## Work to complete
Lines from the one containing "Viewport: 636px width, 425px height." through the end of the data are to be returned exactly, and no others.

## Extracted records
_ _ _ _ _

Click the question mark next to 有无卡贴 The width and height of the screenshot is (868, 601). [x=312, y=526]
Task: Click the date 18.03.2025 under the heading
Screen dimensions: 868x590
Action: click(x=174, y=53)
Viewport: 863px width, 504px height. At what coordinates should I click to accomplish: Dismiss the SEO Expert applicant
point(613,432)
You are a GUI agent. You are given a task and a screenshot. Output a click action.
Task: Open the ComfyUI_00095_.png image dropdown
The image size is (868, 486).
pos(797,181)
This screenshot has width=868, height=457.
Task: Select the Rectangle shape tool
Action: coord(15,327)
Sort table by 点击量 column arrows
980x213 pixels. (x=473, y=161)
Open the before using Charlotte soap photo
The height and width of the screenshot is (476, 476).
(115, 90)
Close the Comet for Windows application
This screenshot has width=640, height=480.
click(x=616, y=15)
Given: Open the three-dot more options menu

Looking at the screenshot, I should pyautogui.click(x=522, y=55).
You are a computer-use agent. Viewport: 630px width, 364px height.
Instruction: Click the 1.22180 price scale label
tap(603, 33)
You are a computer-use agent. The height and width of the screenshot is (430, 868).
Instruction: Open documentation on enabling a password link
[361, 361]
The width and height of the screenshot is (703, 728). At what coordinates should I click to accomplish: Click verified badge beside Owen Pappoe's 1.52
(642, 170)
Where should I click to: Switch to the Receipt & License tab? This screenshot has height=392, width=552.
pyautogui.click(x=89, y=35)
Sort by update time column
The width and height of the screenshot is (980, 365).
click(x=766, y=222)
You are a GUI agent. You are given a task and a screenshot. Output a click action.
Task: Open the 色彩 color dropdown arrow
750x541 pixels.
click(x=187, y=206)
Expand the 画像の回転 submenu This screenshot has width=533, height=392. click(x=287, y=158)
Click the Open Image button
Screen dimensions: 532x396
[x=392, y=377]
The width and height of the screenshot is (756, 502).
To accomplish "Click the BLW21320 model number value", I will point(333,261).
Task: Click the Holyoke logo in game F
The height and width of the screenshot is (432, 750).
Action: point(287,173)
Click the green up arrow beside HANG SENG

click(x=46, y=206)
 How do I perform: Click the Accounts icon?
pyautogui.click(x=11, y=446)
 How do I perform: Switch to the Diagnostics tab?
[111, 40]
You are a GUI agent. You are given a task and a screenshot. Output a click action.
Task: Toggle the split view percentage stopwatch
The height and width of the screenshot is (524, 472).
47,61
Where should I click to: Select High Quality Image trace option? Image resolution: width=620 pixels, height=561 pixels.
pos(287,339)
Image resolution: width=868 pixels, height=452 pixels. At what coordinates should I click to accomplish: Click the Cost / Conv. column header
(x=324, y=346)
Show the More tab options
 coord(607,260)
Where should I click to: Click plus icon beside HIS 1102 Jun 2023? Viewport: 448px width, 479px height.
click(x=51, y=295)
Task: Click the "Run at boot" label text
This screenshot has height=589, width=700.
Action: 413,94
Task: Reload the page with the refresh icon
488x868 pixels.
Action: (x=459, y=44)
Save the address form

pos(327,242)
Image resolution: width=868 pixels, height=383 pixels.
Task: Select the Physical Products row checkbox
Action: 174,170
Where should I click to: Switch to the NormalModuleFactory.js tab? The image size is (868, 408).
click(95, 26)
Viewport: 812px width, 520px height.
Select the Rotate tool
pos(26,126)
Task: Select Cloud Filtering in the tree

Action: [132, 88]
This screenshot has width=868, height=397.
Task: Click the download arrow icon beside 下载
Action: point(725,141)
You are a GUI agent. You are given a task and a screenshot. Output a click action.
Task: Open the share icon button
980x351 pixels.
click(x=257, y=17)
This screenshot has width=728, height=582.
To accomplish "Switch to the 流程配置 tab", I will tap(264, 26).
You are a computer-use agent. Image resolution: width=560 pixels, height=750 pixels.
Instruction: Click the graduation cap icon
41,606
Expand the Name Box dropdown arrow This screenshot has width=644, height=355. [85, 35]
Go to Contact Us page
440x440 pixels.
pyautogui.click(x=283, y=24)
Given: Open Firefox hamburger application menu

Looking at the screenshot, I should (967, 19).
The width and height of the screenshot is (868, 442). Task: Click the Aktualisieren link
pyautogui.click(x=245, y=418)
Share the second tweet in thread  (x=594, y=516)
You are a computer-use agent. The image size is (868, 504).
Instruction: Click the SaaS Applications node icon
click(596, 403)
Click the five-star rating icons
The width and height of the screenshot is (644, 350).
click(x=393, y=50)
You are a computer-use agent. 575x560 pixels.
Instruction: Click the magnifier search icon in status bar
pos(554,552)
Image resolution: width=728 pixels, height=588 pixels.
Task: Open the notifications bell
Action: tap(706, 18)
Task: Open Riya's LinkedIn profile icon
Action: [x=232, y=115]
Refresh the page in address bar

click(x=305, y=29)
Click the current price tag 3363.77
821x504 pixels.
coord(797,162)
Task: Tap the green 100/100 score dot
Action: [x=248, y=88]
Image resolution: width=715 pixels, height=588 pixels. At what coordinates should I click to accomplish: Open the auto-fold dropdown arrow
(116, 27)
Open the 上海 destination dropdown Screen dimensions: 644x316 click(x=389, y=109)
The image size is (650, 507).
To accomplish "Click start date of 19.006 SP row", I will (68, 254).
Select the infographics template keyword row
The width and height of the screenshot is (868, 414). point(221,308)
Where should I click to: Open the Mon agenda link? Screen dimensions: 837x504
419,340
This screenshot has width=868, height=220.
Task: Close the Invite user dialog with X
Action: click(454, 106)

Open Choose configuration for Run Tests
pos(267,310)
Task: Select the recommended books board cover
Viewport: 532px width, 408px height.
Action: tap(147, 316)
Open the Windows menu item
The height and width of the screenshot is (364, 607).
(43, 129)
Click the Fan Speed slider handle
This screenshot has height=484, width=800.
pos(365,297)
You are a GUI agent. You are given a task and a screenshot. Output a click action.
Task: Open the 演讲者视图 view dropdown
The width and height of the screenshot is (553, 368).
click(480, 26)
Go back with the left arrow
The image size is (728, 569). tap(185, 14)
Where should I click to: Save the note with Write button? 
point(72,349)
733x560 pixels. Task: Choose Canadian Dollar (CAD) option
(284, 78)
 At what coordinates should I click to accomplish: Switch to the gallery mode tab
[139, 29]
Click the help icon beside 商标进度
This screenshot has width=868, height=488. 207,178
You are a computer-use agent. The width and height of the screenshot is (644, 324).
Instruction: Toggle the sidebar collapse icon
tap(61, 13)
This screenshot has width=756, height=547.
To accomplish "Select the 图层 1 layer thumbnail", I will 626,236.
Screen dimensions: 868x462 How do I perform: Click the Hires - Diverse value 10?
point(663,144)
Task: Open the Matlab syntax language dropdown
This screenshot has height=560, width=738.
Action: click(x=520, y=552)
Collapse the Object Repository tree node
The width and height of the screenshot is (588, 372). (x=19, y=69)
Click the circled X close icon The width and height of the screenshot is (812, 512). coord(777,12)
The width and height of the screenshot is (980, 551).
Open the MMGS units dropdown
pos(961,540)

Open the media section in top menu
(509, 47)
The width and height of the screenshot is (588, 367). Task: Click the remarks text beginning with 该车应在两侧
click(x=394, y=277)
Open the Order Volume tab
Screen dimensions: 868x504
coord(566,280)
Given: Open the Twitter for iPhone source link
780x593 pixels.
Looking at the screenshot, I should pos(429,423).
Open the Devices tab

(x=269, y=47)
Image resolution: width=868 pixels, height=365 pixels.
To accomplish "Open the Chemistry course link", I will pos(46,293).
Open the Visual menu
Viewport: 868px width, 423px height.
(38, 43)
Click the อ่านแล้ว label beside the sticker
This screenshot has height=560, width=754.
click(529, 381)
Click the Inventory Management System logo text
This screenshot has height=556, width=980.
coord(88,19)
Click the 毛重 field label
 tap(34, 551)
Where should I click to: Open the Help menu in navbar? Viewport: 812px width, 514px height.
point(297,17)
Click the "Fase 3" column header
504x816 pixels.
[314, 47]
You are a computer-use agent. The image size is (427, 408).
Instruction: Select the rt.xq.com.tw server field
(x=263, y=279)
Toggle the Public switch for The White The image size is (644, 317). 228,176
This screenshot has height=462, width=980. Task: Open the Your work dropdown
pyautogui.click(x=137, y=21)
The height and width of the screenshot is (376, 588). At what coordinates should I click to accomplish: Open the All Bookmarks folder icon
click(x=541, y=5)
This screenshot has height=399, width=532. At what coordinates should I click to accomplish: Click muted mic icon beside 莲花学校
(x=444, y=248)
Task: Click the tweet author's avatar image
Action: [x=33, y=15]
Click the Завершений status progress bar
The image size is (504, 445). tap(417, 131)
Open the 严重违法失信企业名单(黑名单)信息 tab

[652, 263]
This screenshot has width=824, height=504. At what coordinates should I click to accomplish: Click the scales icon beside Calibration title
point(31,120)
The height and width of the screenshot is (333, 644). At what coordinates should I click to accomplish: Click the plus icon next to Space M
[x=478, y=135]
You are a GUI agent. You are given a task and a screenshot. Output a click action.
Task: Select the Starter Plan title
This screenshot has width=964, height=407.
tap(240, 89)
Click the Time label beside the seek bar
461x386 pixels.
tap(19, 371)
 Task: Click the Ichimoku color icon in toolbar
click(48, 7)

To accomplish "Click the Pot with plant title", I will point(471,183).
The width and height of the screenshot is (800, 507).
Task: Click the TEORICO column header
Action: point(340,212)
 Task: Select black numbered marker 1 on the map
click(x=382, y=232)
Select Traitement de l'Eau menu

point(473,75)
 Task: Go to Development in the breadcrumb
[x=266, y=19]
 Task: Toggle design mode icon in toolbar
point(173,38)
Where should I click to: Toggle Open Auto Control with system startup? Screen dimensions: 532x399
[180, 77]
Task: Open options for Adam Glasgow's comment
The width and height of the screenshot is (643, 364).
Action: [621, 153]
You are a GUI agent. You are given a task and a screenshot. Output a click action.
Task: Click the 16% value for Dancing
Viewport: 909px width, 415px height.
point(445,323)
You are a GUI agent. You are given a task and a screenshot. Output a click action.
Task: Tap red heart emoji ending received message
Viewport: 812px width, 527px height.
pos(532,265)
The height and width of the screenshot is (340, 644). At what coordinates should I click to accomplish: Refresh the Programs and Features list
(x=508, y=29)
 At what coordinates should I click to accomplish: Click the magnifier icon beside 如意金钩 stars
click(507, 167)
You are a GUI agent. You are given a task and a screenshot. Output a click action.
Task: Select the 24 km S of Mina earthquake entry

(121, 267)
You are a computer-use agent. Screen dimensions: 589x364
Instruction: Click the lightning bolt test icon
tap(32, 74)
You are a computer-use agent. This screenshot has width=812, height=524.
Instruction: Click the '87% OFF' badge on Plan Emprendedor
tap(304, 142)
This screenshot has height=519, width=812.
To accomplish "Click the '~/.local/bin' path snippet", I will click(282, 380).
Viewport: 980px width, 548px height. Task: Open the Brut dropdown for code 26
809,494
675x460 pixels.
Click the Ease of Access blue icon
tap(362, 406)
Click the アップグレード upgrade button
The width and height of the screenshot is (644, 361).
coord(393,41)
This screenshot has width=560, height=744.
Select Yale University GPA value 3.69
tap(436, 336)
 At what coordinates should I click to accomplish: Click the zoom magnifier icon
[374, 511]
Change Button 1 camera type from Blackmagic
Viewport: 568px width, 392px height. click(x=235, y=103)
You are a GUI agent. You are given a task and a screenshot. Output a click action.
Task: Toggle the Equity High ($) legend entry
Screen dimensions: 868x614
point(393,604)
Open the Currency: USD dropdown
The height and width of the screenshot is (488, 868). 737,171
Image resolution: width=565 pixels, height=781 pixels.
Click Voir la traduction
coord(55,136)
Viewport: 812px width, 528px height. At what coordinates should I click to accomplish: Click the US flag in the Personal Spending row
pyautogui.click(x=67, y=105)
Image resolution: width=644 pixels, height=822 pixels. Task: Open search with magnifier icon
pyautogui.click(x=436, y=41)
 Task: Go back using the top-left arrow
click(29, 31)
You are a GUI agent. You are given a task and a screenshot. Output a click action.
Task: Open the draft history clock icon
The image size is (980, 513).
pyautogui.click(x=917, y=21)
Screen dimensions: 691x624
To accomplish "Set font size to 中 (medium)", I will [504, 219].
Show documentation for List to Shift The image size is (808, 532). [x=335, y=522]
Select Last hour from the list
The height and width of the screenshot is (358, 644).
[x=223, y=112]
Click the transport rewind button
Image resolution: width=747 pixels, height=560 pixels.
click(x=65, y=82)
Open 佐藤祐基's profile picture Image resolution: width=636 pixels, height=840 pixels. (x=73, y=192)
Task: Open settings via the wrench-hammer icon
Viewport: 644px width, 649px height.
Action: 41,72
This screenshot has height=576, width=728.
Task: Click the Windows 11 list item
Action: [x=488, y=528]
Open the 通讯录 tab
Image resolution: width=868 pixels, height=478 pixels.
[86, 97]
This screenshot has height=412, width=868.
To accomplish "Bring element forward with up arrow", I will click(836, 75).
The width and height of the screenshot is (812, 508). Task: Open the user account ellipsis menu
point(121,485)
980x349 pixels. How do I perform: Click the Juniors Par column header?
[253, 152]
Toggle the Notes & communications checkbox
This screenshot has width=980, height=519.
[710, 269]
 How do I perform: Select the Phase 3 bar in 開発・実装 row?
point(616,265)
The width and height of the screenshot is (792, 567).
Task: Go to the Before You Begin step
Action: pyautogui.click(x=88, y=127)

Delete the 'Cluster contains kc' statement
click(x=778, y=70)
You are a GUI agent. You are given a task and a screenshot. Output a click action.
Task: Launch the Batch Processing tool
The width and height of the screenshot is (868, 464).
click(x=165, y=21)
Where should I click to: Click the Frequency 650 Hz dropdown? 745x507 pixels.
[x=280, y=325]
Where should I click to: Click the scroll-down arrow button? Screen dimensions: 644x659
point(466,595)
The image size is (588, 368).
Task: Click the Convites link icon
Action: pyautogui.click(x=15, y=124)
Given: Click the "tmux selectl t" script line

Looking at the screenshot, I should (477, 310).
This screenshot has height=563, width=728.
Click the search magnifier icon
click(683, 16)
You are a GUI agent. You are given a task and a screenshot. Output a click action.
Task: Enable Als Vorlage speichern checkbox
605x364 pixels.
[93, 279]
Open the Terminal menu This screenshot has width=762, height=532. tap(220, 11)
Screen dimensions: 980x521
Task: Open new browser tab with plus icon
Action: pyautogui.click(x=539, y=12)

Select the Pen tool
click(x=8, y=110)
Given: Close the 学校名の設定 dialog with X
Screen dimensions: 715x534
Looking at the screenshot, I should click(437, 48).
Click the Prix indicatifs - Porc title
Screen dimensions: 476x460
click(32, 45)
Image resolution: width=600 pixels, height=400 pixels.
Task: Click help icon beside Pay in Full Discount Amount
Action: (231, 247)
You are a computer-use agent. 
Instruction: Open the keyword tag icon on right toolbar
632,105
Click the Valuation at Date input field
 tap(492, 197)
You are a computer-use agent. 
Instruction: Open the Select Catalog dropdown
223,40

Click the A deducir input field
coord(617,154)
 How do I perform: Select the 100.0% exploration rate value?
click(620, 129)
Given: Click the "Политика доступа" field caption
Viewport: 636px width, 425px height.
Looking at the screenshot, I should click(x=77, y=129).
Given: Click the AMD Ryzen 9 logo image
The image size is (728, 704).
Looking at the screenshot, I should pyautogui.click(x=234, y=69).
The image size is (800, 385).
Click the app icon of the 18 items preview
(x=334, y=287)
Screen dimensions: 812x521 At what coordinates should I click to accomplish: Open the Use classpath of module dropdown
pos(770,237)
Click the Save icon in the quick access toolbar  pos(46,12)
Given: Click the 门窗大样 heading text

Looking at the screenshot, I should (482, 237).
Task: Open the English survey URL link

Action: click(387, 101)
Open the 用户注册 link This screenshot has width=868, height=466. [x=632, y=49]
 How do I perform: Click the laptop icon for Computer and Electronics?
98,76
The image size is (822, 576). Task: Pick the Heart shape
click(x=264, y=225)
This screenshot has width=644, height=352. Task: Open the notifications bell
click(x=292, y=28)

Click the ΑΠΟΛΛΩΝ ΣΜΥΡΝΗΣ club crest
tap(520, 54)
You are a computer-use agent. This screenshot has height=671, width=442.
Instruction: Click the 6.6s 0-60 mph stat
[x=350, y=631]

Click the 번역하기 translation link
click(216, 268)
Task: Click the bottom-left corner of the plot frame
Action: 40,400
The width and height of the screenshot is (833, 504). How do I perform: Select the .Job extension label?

_ _ _ _ _

## Answer space
Viewport: 636px width, 425px height.
Looking at the screenshot, I should click(x=77, y=129).
Given: Click the AMD Ryzen 9 logo image
The image size is (728, 704).
Looking at the screenshot, I should pyautogui.click(x=234, y=69).
The image size is (800, 385).
Click the app icon of the 18 items preview
(x=334, y=287)
Screen dimensions: 812x521 At what coordinates should I click to accomplish: Open the Use classpath of module dropdown
pos(770,237)
Click the Save icon in the quick access toolbar  pos(46,12)
Given: Click the 门窗大样 heading text

Looking at the screenshot, I should (482, 237).
Task: Open the English survey URL link

Action: click(387, 101)
Open the 用户注册 link This screenshot has width=868, height=466. [x=632, y=49]
 How do I perform: Click the laptop icon for Computer and Electronics?
98,76
The image size is (822, 576). Task: Pick the Heart shape
click(x=264, y=225)
This screenshot has width=644, height=352. Task: Open the notifications bell
click(x=292, y=28)

Click the ΑΠΟΛΛΩΝ ΣΜΥΡΝΗΣ club crest
tap(520, 54)
You are a computer-use agent. This screenshot has height=671, width=442.
Instruction: Click the 6.6s 0-60 mph stat
[x=350, y=631]

Click the 번역하기 translation link
click(216, 268)
Task: Click the bottom-left corner of the plot frame
Action: 40,400
The width and height of the screenshot is (833, 504). How do I perform: Select the .Job extension label?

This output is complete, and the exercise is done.